# EXTRAIT FOURNI
Mais nous n’en sommes point là. Quand vous éveilleriez la fureur et la pitié jusqu’à obtenir des juges, je dis de vrais juges, vous verriez l’anecdote fondre aux débats ; il n’en resterait rien. Comme je disais, tous les documents de guerre sont rédigés selon le convenable, non selon le vrai. Un homme que je ne crois point menteur me citait le mot d’un capitaine qui, réglant son tir sur un avion d’après des estimations tout à fait inexactes, et averti de l’erreur s’écria : « Je tire quand même. » Le mot est assez beau, si on le comprend par les causes, c’est-à-dire par le jeu des passions. Mais on ne peut prouver, par témoignages, que ce capitaine méprisait les observations télémétriques ; en deux minutes l’avion avait effacé l’événement pour toujours.

# LA CONSIGNE
Mettez à jour l'extrait sur les documents de guerre en reprenant tout ce qui va de « Mais nous n’en » jusqu'à « l’événement pour toujours. », avec « lieutenant » à la place de « capitaine ». Appuyez-vous uniquement sur l'extrait.

Quelques données

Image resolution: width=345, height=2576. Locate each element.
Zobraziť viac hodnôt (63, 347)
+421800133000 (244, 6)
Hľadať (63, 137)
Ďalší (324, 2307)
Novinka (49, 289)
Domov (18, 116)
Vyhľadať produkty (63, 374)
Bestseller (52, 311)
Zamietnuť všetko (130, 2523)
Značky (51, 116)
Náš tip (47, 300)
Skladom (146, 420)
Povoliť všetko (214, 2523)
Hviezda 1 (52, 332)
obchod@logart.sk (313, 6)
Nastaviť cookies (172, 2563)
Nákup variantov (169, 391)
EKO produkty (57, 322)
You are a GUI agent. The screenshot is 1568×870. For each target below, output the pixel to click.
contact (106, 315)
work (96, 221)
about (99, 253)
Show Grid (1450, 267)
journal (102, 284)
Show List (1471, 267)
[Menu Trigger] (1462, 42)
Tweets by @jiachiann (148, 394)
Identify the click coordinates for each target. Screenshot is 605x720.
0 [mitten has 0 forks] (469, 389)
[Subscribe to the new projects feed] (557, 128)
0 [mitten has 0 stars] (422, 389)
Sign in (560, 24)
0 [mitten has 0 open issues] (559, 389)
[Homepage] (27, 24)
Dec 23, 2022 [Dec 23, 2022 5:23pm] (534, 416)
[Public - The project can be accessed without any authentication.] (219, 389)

# SOLUTION PROPOSÉE
Mais nous n’en sommes point là. Quand vous éveilleriez la fureur et la pitié jusqu’à obtenir des juges, je dis de vrais juges, vous verriez l’anecdote fondre aux débats ; il n’en resterait rien. Comme je disais, tous les documents de guerre sont rédigés selon le convenable, non selon le vrai. Un homme que je ne crois point menteur me citait le mot d’un lieutenant qui, réglant son tir sur un avion d’après des estimations tout à fait inexactes, et averti de l’erreur s’écria : « Je tire quand même. » Le mot est assez beau, si on le comprend par les causes, c’est-à-dire par le jeu des passions. Mais on ne peut prouver, par témoignages, que ce lieutenant méprisait les observations télémétriques ; en deux minutes l’avion avait effacé l’événement pour toujours.